In clown, Major / Minor is about who holds the audience’s focus at any given moment.

  • Major: The clown in the spotlight, doing the thing the audience is watching.

  • Minor: The clown supporting — giving attention, reacting, and making the major look even better.

These roles switch throughout a scene. They might change slowly, or flip in an instant. But if multiple people are in major at the same time, the audience doesn’t know where to look. And if everyone’s in minor, nothing happens.


Being in Minor

When you’re in minor, your job is to do very little and make your colleague look like a genius.

  • Watch them with awe, as if what they’re doing is the best thing in the world.

  • Encourage them (within reason, don’t pull focus) — “Do it again!” or give playful suggestions to make it bigger or better.

  • If they fail, let us see it. Show the disappointment or joy in that moment.

  • Sometimes their failure is even funnier when the supporting clowns celebrate it as if it was amazing.

Minor is not about being passive — it’s active listening, reacting, and amplifying. You can be doing very little physically, but your attention is huge.


Taking Major

If the clown in major is flopping — the audience isn’t laughing, or the rhythm is dropping — a clown in minor can step forward and take major. This keeps the show moving forward and stops the energy from stalling.

You’ve always got your scene partner’s back. If things aren’t going well, it’s everyone’s responsibility to help recover the moment.


Being in Major

When you’re in major, you have the audience’s eyes.

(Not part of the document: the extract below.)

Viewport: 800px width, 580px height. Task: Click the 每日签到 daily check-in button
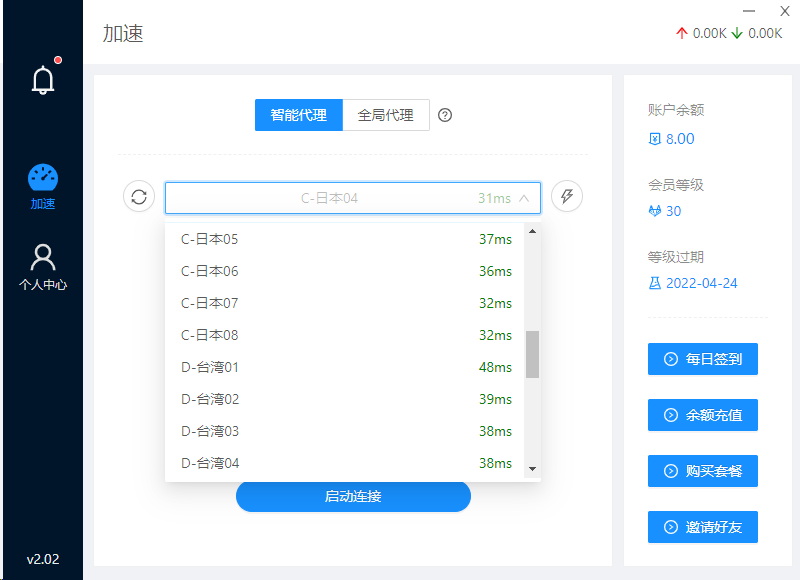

That means:

  • Commit fully to what you’re doing — the supporting clowns are giving you space.

  • Let your success or failure land clearly so both the audience and your partners can react.

  • Share moments with your fellow clowns — your major is often made funnier by the way your minors react.


Joy in Failure

Major / Minor is fuelled by a deep sense of pleasure in each other’s success and failure. Even when something flops, the support and encouragement from your partners keeps the scene alive. That excitement for the next idea is part of the fun.

Remember — the clowns are there to make problems worse for each other. The trouble is the game.


Switching Roles

  • Switch when it serves the scene or the joke, not just for the sake of it.

  • A switch can be fast — a single look — or slow, with a gradual handover of focus.

  • Often the audience knows a switch is happening before you do, because they’re already looking at the new major.